DOCUMENT TEXT ▸
/---

Chiang Mai - Attractions & Sightseeing
Chiang Mai, Thailand was founded in 1296 by King Phaya Mangrai after vanquishing the Mons who were established there. In the fourteenth and fifteenth centuries Chiang Mai became part of a kingdom which stretched into Cambodia and Laos. The Burmese captured the city in 1556 and stayed there until 1775 when Chiang Mai was recaptured by the Thais. It then became an important centre for trading. This was facilitated by its location making it a crossroads for traders from China, Laos and Myanmar. Chiang Mai was officially integrated into Siam in 1933.
Its attractions are more accessible than in Bangkok as it is possible to cover most of the city by bike or on foot. Bicycles can be hired from the guesthouses. April to June is very hot and September is the rainiest month so best to avoid these times. Cheap, friendly accommodation for travellers is readily available. Chiang Mai is much more laid back than Bangkok, making it a more appealing place to visit in some ways. The city centre is surrounded by a moat and the ruins of the original city walls. Surrounded by mountains, Chiang Mai is quite atmospheric and makes a good base if planning to explore north Thailand. Chiang Mai has an international airport and is on a train line linking it to Bangkok.
There are many wats or temple complexes open to tourists in Chiang Mai - making for some very interesting Trekking adventures. Dress appropriately otherwise you may not be allowed in. See Thailand religion for more information about Thai's religious beliefs and advice on how tourists should behave. There are opportunities to talk to monks in the temples.

\---

TASK DETAILS ▸ From the Chiang Mai travel text, please translate this sentence into Spanish: "Bicycles can be hired from the guesthouses." The rows have no role in this task.

RECORDS ▸
/---

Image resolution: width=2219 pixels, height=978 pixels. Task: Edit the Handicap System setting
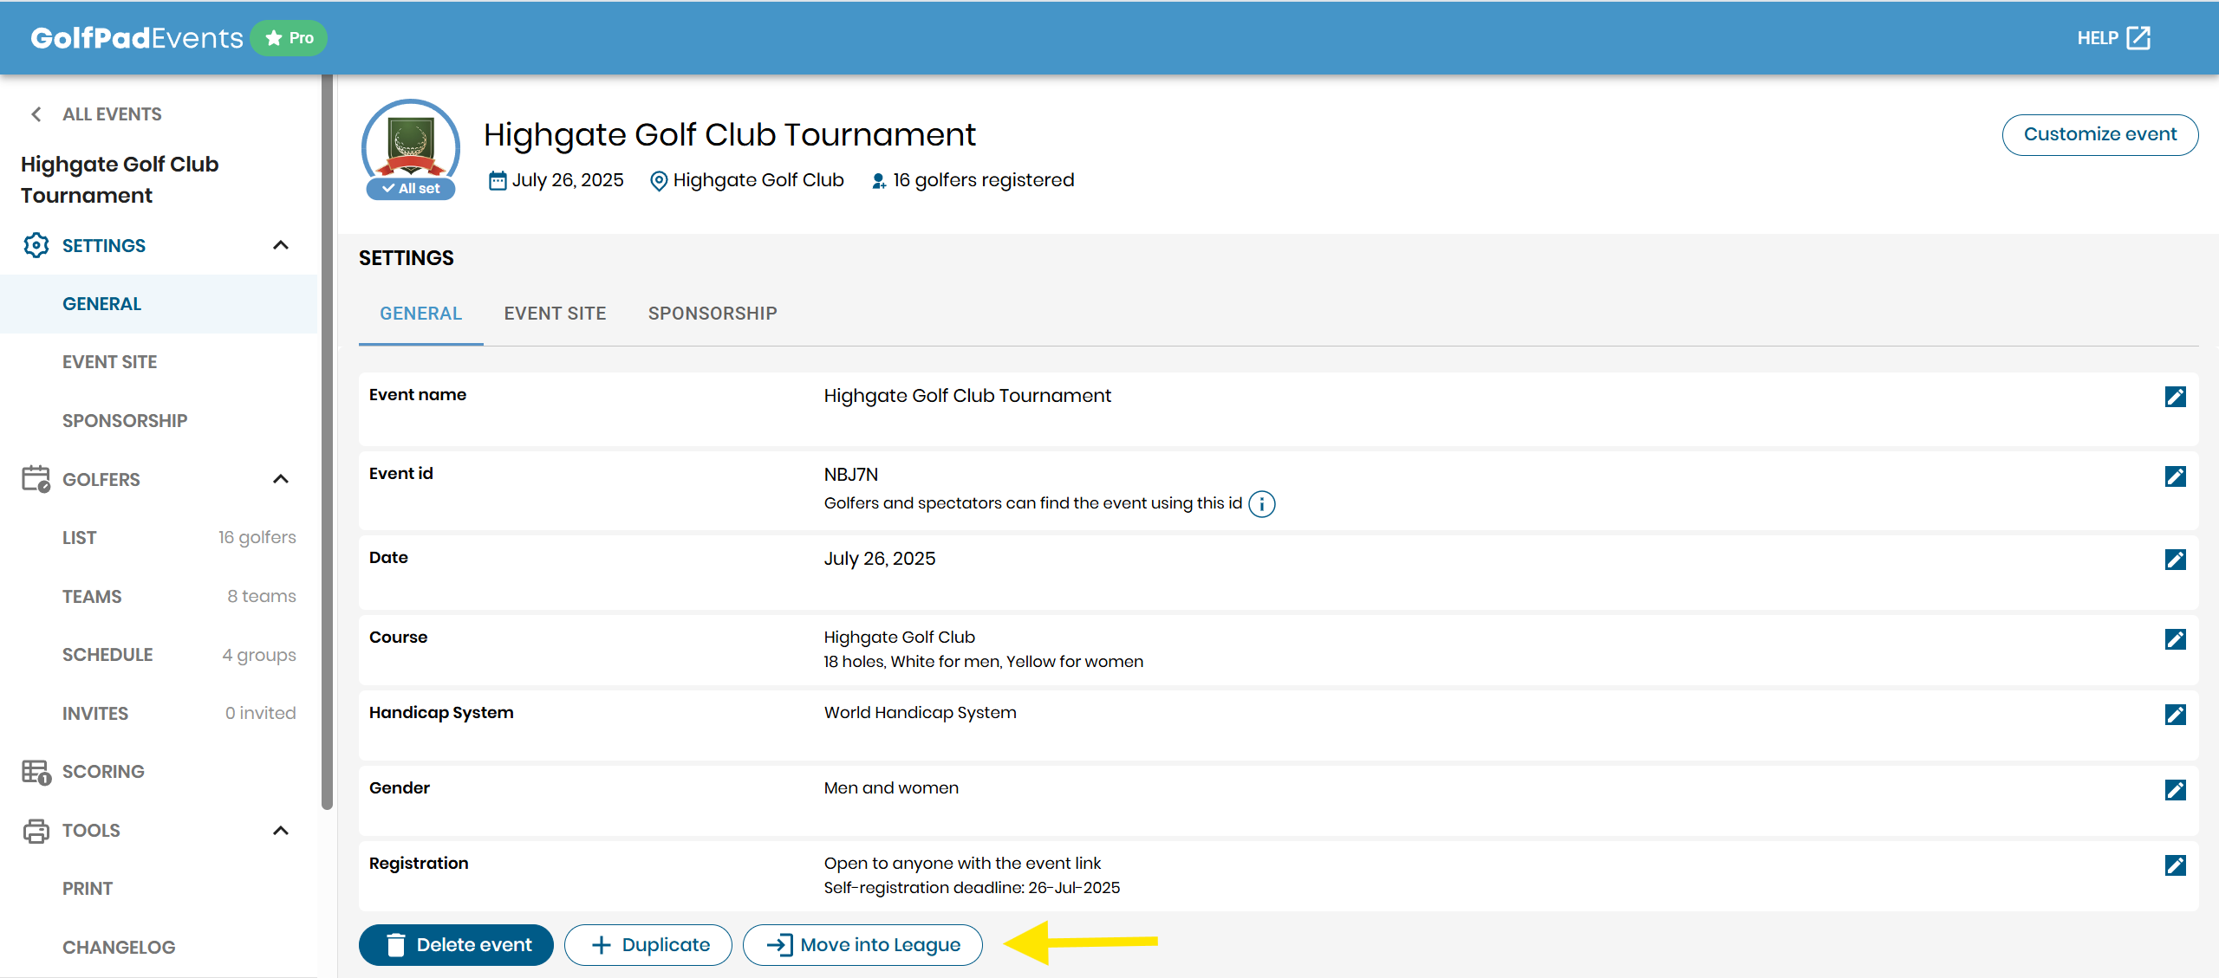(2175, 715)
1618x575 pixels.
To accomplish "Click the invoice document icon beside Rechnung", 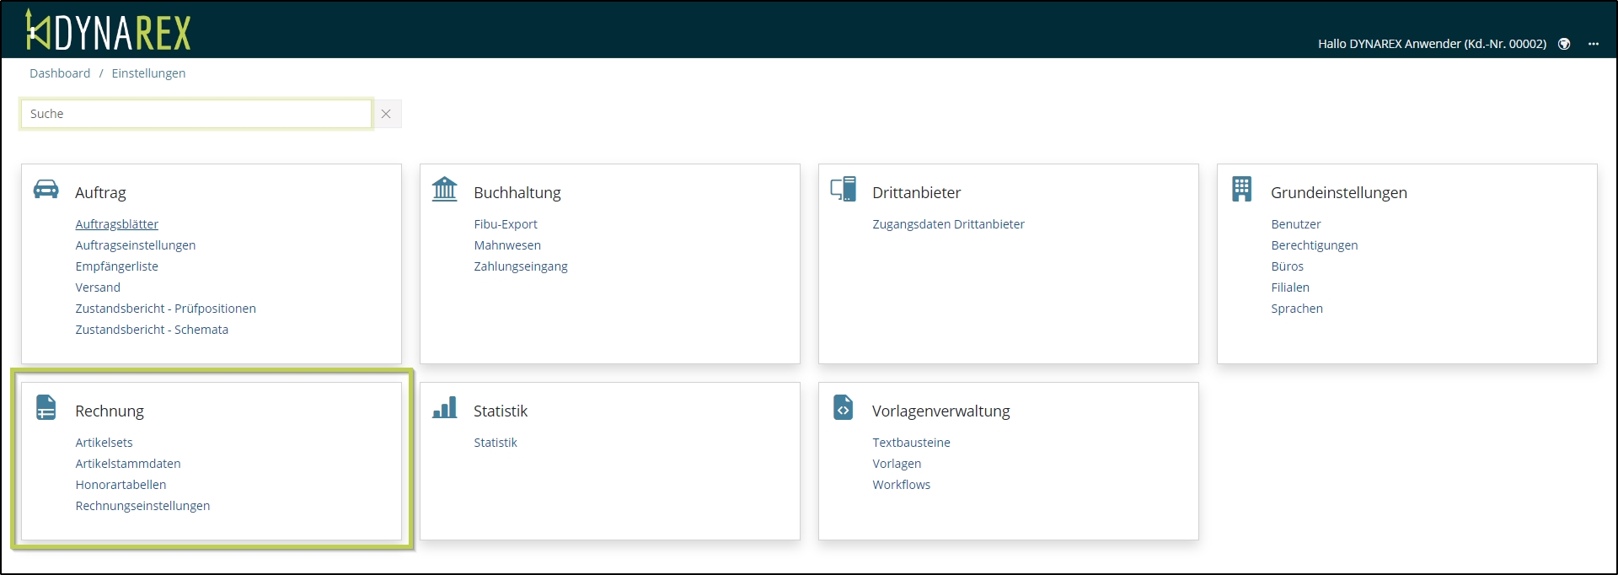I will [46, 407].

\---
/---

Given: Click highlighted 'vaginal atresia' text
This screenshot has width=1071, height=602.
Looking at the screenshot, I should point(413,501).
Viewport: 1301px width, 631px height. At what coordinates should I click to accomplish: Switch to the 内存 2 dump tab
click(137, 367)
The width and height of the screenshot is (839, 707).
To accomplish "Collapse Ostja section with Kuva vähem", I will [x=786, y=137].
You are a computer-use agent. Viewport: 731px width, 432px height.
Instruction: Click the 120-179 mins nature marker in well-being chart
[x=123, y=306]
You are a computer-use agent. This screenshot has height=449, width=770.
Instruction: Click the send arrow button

\---
/---

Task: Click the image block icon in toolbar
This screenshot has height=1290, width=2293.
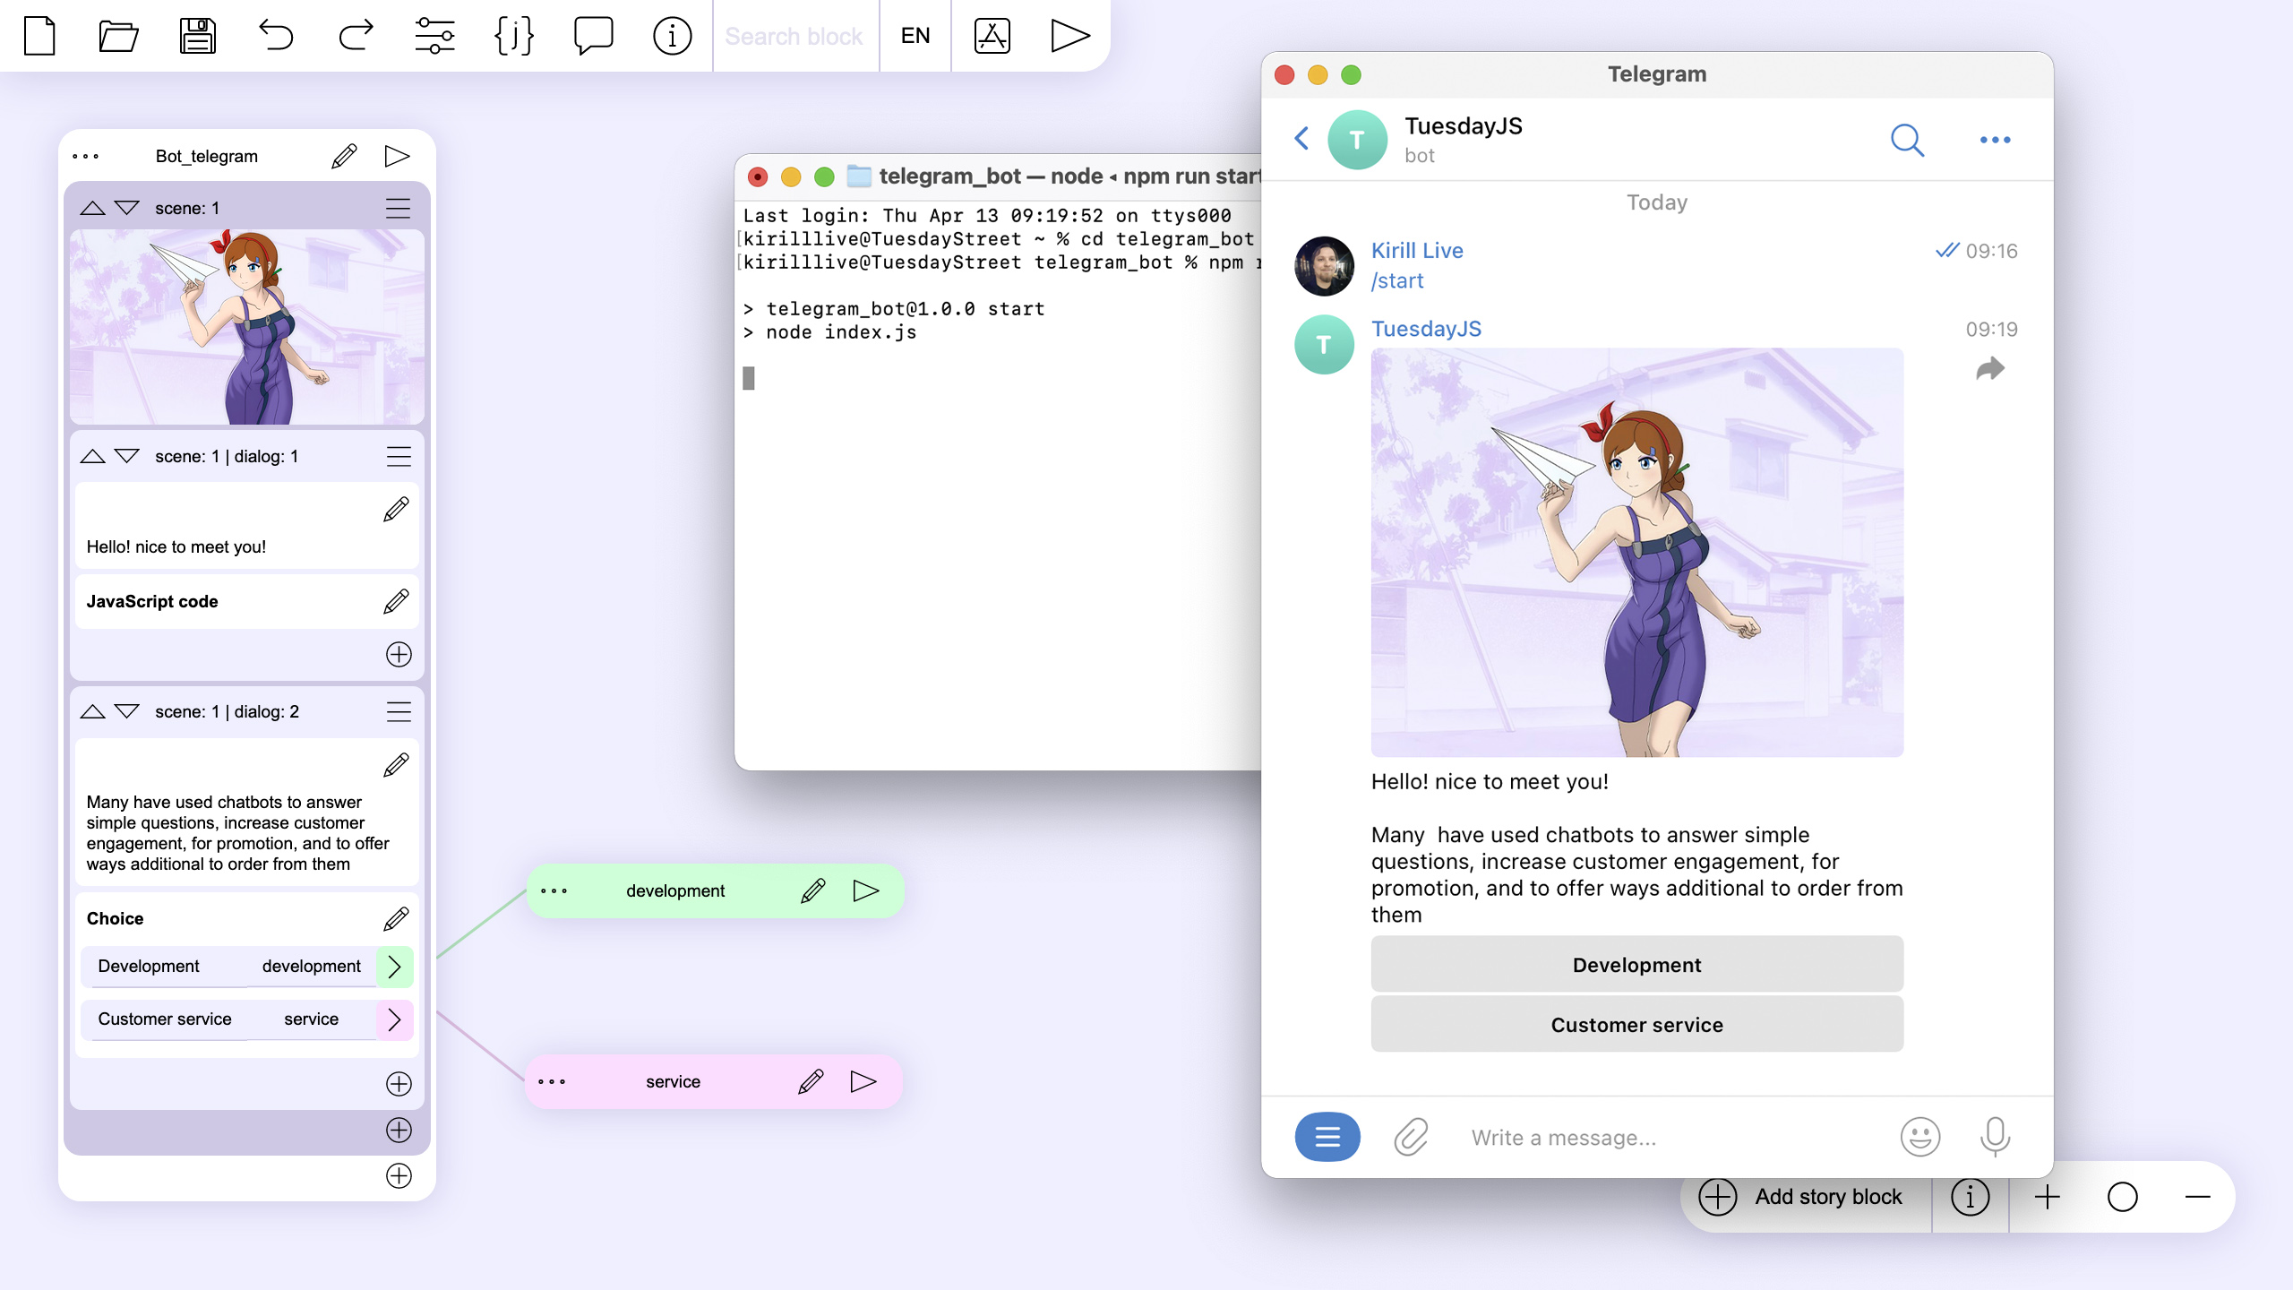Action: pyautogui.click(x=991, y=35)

\---

ANSWER TO THE EXERCISE ▸ Se pueden alquilar bicicletas en las casas de huéspedes.